**ZADANIA DO ĆWICZENIA**
a) Ile dyskietek miała osoba pisząca wpis o starych grach?
b) Zredaguj fragment wpisu o starych grach między słowami "Potem mały Bamboshek" a "100 dyskietek ^^')." włącznie, wstawiając "konsolę" w miejsce "Amigę".
c) Przetłumacz na angielski zdanie z wpisu o starych grach: "A gdy nadszedł wielki dzień to była radocha na całego."

**FRAGMENT DOKUMENTU**
▼▼▼

Ogłoszenie |
Forum archiwalne, nie można zakładać nowych kont.
|
Wspomnień czar... |
Wersja do druku |
Szaman Fetyszy
Epic One
Dołączył: 06 Maj 2003 Skąd: Z emigracji wewnątrzkrajowej Status: offline
|
Wysłany: 18-09-2003, 15:42 Wspomnień czar...
|
|
|
Mam takie pytanie, kto z was lubi grać w stare gry i jakie kompy żeście mieli. Moim pierwszym sprzęciskiem była Atarynka - prezent na gwiazdkę 88 (kochani rodzice ulegli rozwrzeszczanemu dziecku, które nie można było odciągnąć od Acorna wujka :P). Z lubością wtedy się zagrywałem w rozmaite gierki, z reguły platformówki i strzelanki (byłem wtedy za mały i głupi by grać w coś poważniejszego :P). Najbardziej wbiły mi się w pamięć River Raid, Arkanoid, Frogger, Boulder Dash, mutacje Invadersów, Pacman, Twilight World, Draconus, oraz repertuar L.K. Avalon i A.S.F.
Potem mały Bamboshek zobaczył u wujka Amigę. I doszedł do wniosku, że też chciałby mieć taką :P. Tak oto cierpliwie czekałem do maja 1992 (komunia :D) na swój upragniony sprzęt (w sumie nawet będąc dzieckiem rozumiałem że rodzice na pieniądzach nie śpią ^^). A gdy nadszedł wielki dzień to była radocha na całego. Arkanoid, Turricany, Prehistorik, James Pond, Alien Breed, Another World, Flashback i wiele innych platformówek i strzelanin. Potem zacząłem nieśmiało grać w crpgi (Dungeon Master, Black Crypt), oraz w nieśmiertelnego RTSa Dune 2. Nie można zapominać również o Lemmingach oraz Goblinsach (ogólnie rzecz biorąc miałem ponad 100 dyskietek ^^').

▲▲▲

Wpisy wskazujące słowa i elementy:

▼▼▼

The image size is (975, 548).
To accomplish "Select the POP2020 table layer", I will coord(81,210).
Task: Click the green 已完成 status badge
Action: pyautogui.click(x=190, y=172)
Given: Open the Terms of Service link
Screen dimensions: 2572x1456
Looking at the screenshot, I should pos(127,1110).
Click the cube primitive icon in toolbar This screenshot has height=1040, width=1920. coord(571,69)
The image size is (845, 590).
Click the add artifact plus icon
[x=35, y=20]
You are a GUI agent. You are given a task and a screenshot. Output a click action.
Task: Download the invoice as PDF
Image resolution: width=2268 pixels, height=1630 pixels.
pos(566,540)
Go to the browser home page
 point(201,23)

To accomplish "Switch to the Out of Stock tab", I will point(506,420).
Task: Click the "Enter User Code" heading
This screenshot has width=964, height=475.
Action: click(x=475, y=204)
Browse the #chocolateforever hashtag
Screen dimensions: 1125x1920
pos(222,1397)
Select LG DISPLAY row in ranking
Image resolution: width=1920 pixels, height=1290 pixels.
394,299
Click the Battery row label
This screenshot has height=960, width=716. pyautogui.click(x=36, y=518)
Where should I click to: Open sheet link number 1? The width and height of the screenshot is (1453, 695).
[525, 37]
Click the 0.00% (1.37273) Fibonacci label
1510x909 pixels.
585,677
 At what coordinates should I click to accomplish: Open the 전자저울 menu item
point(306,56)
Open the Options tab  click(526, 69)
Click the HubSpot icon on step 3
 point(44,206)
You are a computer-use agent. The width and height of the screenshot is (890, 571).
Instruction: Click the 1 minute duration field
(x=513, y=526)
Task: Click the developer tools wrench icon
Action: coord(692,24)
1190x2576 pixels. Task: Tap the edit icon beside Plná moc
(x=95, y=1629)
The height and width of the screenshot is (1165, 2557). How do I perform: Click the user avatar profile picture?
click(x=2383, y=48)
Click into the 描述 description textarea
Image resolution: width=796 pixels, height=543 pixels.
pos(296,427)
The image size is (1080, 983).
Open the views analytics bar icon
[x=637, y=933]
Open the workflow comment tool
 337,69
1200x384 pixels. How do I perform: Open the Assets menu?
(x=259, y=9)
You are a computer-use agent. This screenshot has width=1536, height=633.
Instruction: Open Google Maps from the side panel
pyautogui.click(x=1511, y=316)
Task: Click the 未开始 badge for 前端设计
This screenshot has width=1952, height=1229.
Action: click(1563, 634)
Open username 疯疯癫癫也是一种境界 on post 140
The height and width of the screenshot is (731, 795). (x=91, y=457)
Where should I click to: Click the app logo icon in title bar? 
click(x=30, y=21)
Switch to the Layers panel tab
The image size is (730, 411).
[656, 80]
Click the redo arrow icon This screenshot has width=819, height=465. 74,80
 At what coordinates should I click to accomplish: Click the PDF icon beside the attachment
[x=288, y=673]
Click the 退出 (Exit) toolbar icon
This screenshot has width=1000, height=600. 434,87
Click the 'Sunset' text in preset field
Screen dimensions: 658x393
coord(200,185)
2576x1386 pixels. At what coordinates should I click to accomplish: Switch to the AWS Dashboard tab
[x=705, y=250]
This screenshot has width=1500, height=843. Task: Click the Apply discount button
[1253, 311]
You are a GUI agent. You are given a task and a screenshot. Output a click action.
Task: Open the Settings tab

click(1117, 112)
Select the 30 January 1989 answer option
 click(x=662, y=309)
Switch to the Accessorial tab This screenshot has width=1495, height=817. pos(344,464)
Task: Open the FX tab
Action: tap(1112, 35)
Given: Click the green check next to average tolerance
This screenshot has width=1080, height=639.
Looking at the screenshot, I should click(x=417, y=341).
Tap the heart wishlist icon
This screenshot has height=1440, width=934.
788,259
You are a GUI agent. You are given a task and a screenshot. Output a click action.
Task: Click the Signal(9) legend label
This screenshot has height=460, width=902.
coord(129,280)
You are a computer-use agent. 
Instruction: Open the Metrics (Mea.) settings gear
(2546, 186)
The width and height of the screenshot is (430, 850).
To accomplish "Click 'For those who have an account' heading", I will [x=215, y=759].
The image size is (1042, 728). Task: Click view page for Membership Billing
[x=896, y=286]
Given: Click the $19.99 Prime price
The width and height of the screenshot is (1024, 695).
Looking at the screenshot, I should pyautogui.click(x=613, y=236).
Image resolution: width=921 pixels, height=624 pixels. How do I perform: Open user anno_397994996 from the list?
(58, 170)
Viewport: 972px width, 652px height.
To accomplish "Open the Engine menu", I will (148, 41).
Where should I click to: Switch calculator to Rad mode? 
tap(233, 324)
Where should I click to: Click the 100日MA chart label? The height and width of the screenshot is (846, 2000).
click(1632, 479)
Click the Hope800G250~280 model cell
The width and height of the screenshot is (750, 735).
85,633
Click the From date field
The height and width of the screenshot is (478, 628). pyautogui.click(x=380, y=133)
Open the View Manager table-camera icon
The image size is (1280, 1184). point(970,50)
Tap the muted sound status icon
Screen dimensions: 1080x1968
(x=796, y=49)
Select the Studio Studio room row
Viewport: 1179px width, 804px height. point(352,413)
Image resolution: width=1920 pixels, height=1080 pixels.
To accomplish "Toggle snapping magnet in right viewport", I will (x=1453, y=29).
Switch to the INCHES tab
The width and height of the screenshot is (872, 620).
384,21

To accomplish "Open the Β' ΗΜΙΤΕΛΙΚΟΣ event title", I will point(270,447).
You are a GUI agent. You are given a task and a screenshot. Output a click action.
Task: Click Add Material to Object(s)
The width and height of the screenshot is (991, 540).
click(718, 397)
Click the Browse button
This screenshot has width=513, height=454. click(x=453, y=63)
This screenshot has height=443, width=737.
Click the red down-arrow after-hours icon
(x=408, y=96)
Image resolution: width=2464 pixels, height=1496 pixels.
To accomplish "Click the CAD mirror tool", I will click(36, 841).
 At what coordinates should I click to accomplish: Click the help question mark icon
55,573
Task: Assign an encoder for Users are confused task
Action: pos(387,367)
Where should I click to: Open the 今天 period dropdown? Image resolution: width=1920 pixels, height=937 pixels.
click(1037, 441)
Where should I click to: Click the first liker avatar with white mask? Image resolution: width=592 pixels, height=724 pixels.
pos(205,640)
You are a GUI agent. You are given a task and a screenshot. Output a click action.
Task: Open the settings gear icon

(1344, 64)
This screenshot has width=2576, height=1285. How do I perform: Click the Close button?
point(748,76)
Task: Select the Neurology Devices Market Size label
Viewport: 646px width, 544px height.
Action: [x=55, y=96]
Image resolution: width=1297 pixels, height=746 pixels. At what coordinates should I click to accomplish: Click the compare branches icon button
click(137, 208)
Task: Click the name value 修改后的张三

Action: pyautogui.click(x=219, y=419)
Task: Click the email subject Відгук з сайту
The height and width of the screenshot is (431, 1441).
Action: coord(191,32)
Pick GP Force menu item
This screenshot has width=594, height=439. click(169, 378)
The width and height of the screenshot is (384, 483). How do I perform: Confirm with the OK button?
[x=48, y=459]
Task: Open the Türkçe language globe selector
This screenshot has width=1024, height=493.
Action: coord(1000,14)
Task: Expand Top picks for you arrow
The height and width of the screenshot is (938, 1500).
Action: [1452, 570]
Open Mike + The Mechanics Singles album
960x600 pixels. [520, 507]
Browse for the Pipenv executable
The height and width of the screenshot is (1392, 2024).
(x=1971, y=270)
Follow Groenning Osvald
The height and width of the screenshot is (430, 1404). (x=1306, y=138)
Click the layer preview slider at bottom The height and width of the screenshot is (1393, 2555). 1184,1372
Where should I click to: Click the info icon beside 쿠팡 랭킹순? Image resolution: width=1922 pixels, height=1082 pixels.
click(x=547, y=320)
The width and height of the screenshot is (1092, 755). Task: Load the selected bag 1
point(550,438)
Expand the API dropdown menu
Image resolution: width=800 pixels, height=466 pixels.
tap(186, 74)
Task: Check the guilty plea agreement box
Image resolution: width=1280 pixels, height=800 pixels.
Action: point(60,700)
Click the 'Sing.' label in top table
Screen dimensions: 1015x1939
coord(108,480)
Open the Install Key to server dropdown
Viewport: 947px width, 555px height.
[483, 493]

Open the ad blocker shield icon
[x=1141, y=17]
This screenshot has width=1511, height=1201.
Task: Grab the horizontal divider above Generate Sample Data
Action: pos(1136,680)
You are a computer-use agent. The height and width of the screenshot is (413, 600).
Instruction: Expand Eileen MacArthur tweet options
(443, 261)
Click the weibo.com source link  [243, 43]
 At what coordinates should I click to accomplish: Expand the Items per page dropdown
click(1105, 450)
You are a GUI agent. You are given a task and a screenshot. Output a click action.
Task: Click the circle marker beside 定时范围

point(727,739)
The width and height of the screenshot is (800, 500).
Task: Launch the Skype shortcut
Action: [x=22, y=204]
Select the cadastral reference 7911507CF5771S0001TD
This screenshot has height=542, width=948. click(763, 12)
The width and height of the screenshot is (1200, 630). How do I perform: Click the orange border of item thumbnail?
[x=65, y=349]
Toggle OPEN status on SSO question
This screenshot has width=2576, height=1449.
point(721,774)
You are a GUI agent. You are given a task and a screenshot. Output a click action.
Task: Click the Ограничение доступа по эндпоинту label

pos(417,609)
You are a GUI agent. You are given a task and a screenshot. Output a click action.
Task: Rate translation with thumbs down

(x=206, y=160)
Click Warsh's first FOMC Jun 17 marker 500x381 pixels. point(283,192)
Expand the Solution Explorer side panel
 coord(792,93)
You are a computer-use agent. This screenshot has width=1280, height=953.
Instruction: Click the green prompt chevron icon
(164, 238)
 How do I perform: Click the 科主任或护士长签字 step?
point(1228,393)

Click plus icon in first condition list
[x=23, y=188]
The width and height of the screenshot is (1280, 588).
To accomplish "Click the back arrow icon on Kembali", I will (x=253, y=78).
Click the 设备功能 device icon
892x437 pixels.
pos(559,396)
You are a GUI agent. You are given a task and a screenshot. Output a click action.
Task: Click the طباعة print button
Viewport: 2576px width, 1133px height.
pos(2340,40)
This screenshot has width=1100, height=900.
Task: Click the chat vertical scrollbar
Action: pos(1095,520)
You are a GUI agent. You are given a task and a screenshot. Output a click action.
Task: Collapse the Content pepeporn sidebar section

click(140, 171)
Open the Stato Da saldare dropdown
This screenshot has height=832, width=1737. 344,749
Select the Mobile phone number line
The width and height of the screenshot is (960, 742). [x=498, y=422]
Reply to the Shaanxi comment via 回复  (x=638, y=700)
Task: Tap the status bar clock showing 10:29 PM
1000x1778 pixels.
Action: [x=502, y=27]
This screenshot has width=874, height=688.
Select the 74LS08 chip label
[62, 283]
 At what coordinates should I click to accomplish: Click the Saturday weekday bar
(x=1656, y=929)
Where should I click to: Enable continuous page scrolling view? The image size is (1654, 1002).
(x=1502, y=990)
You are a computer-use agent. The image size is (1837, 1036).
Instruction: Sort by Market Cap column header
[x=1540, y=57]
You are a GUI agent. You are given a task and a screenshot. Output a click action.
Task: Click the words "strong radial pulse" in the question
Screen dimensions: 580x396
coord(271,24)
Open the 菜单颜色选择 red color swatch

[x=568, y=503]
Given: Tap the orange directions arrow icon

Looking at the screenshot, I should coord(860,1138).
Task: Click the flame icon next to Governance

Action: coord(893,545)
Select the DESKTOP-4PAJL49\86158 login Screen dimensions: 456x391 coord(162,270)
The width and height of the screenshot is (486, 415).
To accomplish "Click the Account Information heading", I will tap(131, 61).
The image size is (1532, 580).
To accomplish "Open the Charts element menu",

▲▲▲

**WYNIKI ĆWICZENIA**
a) Ponad 100 dyskietek.

b)
Potem mały Bamboshek zobaczył u wujka konsolę. I doszedł do wniosku, że też chciałby mieć taką :P. Tak oto cierpliwie czekałem do maja 1992 (komunia :D) na swój upragniony sprzęt (w sumie nawet będąc dzieckiem rozumiałem że rodzice na pieniądzach nie śpią ^^). A gdy nadszedł wielki dzień to była radocha na całego. Arkanoid, Turricany, Prehistorik, James Pond, Alien Breed, Another World, Flashback i wiele innych platformówek i strzelanin. Potem zacząłem nieśmiało grać w crpgi (Dungeon Master, Black Crypt), oraz w nieśmiertelnego RTSa Dune 2. Nie można zapominać również o Lemmingach oraz Goblinsach (ogólnie rzecz biorąc miałem ponad 100 dyskietek ^^').

c) And when the big day came, it was pure joy.